The discovery was made by researchers at Washington University School of Medicine in St Louis, Grenoble Alpes University in Grenoble in France, and The University of Texas MD Anderson Cancer Center in Houston.
It signals the first potential breakthrough in this difficult-to-treat cancer for 30 years.
One of the drugs, cyclophosphamide, was once used to treat small cell lung cancer, but was displaced in favour of platinum-based drugs in the 1980s.
Although both kinds of drugs falter after a few months as the cancer develops resistance, platinum-based drugs became the standard of care because they cause less side effects.
A pathway to better therapies
Today, the typical patient survives less than a year and a half after diagnosis. In this study however, researchers showed that small cell lung cancer cells resist cyclophosphamide by activating a specific repair process. Hindering this repair process makes the drug much more effective.
The findings suggest a pathway to better therapies for one of the least treatable forms of cancer.
“Small cell lung cancer has one treatment option — platinum-based chemotherapy — and that adds maybe two to six months of life,” said co-senior author Nima Mosammaparast, MD, PhD, Associate Professor of Pathology & Immunology and of Medicine at Washington University, and a researcher at Siteman Cancer Centerat Barnes-Jewish Hospital and Washington University School of Medicine.
“The problem is that these tumours respond to treatment initially, but then they come back. This has not changed for 30 years. What this study shows is that we can actually combine a new target with an old drug to reduce resistance and potentially make the treatment much better.”
Phase I trial on the horizon
Several years ago, co-senior author Nicolas Reynoird, PhD, a Professor at Grenoble Alpes University, and his team discovered that a protein called RNF113A may play a role in small cell lung cancer but could not determine what the protein does.
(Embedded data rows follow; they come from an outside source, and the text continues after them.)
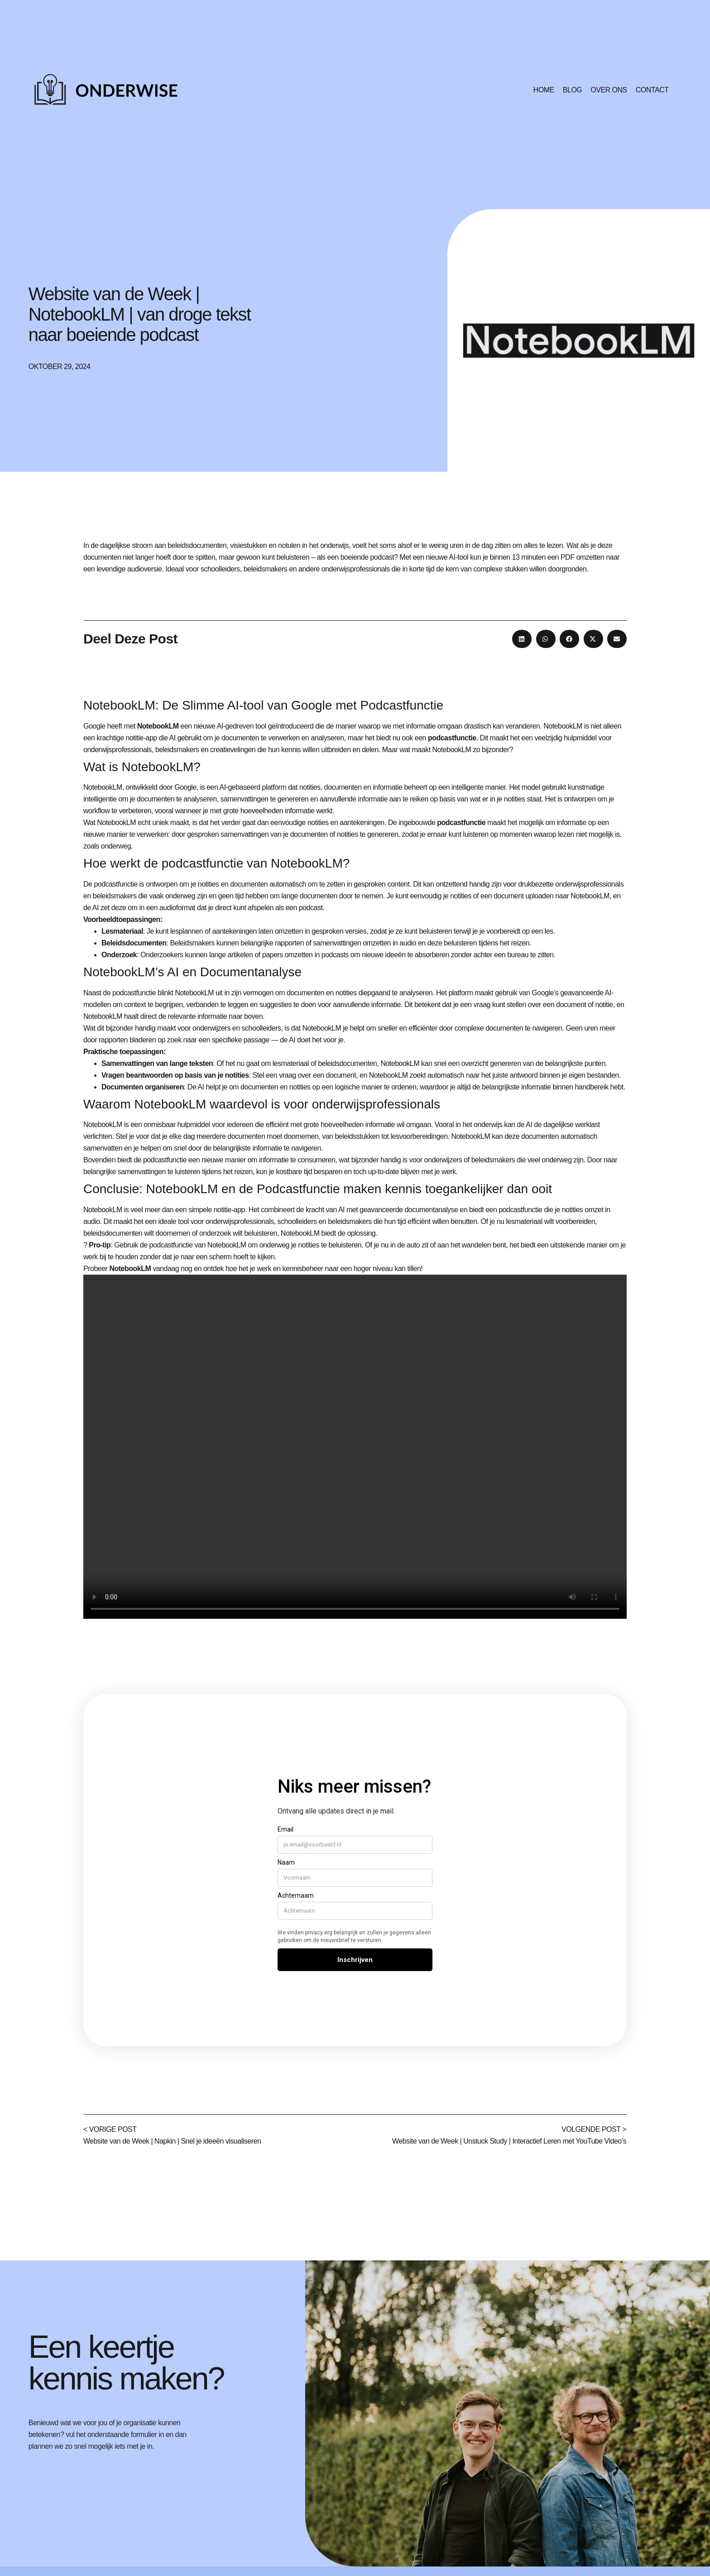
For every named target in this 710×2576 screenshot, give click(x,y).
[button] (522, 639)
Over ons (608, 90)
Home (543, 90)
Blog (572, 90)
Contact (652, 90)
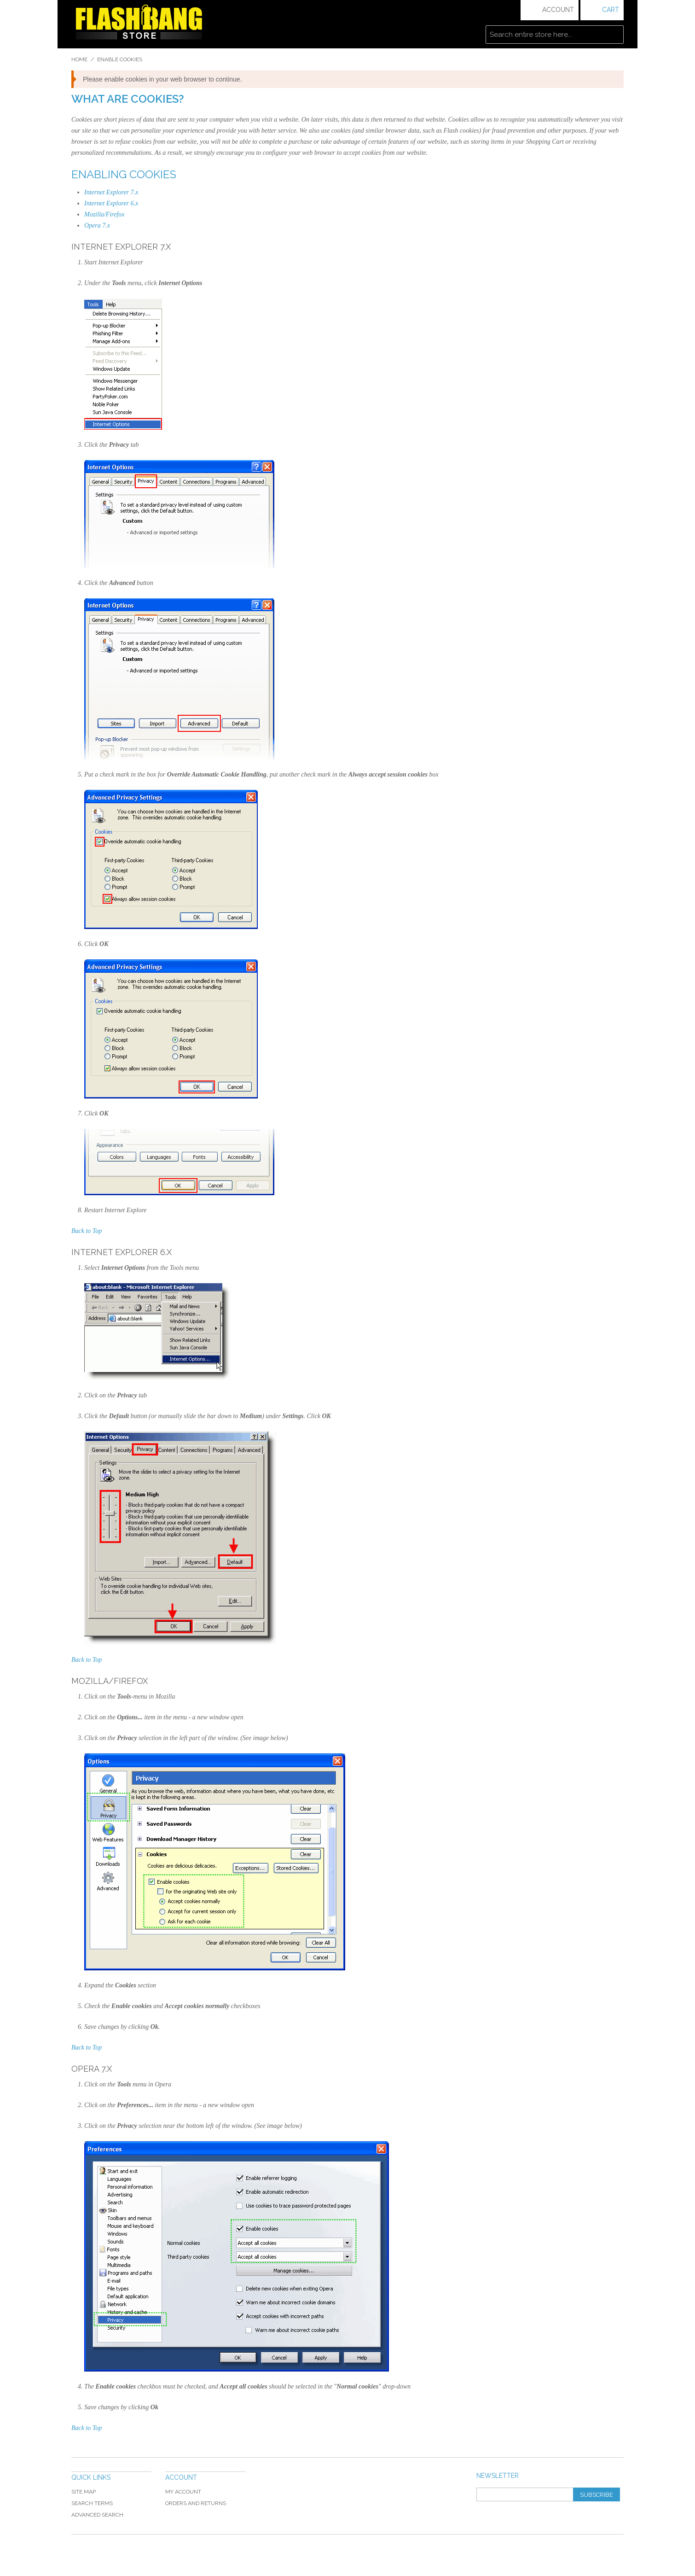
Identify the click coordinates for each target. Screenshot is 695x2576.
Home (79, 59)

Mosammaparast published a paper in the journal Nature in 2017 describing how cancer cells repair a kind of DNA damage known as alkylation damage, the kind caused by cyclophosphamide, noting that RNF113A plays a role in the process.
Reynoird contacted Mosammaparast and the two teamed up, along with co-senior author Pawel K Mazur, PhD, Associate Professor of Experimental Radiation Oncology at MD Anderson.
The team discovered that RNF113A is regulated by a protein called SMYD3 that is highly expressed in small cell lung cancer and some other cancers. High levels of SMYD3 are associated with more invasive disease, increased resistance to alkylating chemotherapy and worse prognosis.
In the study, combining the SMYD3 inhibitor with cyclophosphamide stopped the tumours growing completely.
“We’re talking to a number of other groups about starting a Phase I clinical trial as soon as possible,” Mosammaparast said. “One of the challenges we will face is convincing doctors to go back to an old drug. But the nice thing about this strategy is that it may work where current therapies have failed. People with small cell lung cancer are in desperate need of better treatments, and I’m very excited about the possibilities here.”